Con una mirada no exenta de sorna hacia la autoayuda y las recetas fáciles para problemas complejos —cuestiones de las que las redes van más que bien surtidas—, Mikelarena plantea una trama en la que su protagonista puede poco a poco ir recuperando el timón y pensar con más claridad, si bien la situación diste de ser ideal. De hecho, la estética de todo el libro ya evoca una precariedad e incluso una fealdad —entendida esta como deliberada distancia con respecto a los cánones de belleza actuales— que se plasman en escenarios muy poco instagrameables y en personajes desgarbados, animales antropomórficos pero indefinidos, sin glamour. El color, poco brillante, con una paleta basada principalmente en colores secundarios, refuerza todas estas sensaciones, sobre todo por ese punto imperfecto, impuro que consigue Mikelarena con herramientas digitales, que incluso en muchos casos simulan un acabado artesanal.
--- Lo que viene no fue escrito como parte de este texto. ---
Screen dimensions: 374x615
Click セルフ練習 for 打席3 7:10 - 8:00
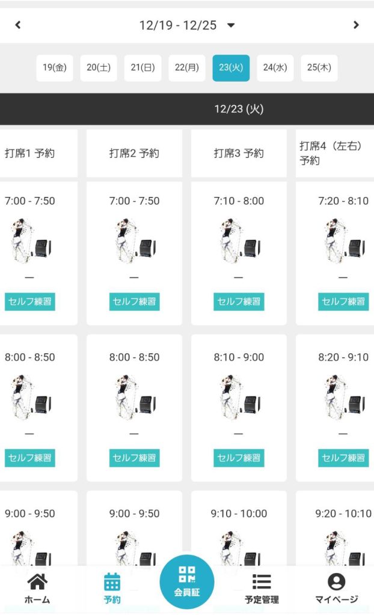coord(239,301)
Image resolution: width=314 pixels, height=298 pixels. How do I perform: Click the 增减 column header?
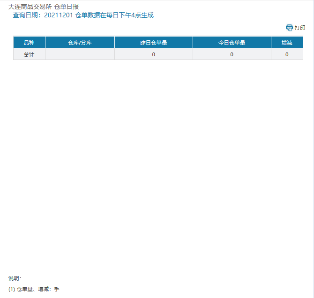pyautogui.click(x=287, y=43)
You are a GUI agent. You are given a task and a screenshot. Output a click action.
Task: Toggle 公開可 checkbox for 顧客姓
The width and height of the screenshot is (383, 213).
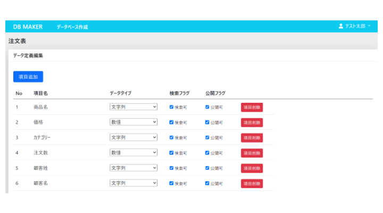tap(207, 168)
Paralelamente, la progresión de Catalina la lleva a replantearse su relación con su amiga íntima de la facultad, otro clásico de las narrativas posadolescentes que en Etileno se lleva bien, sin excesivo drama, y centrándose en el propio proceso de la protagonista más que en Flor, la citada amiga. De hecho este personaje incluso puede llegar a resultar un tanto estereotipado, en el sentido de que cumple con el papel que necesita el propio proceso de madurez de la protagonista. Lo cual no significa que no hayamos conocido todos a alguna Flor a lo largo de nuestra vida, por supuesto.

Una de las grandes virtudes de Mikelarena es construir una historia larga que siempre mantiene la atención del lector, con los toques justos de humor, un cierto absurdo —más contenido que en sus historias cortas, donde no hace falta contemplar una mínima coherencia— y algún alarde formal, como la doble página con una secuencia sobre el mismo escenario, sin viñetas, muy propia de Sergio García o Gianni de Luca. La inclusión de piezas textiles y cerámicas, con un fuerte sentido metafórico, permite a la autora relacionar el cómic con otras prácticas artísticas —otro rasgo generacional—. La evolución de Catalina se evidencia en las últimas páginas, en las que encuentra una comunidad real, y es capaz de encontrar cierto equilibrio en su vida, fuera de la lógica digital, de manera que puede ir superando el bucle de la procrastinación, y encontrar un verdadero yo, que pasa por una conversación simbólica con su anterior ser.

Sin caer en la tecnofobia ni en las respuestas sencillas, Mikelarena plantea un problema real, por mucho que incomode asumirlo a quienes ya no saben vivir sin la conexión 24/7. Lo hace desde lo personal, desde un caso particular pero que permite reflejarnos y evaluar si tenemos una relación sana con nuestro móvil y con nuestras redes, inserto todo ello, además, en una historia que también interesa porque se genera una empatía genuina con Catalina. Narrado con solvencia, una gráfica coherente y madura, Etileno es también un discreto y nada panfletario acto de resistencia contra el aceleracionismo, el capitalismo tardío y la utopía digital que, por el momento, está generando demasiadas ansiedades como para que podamos permitirnos evadir la reflexión.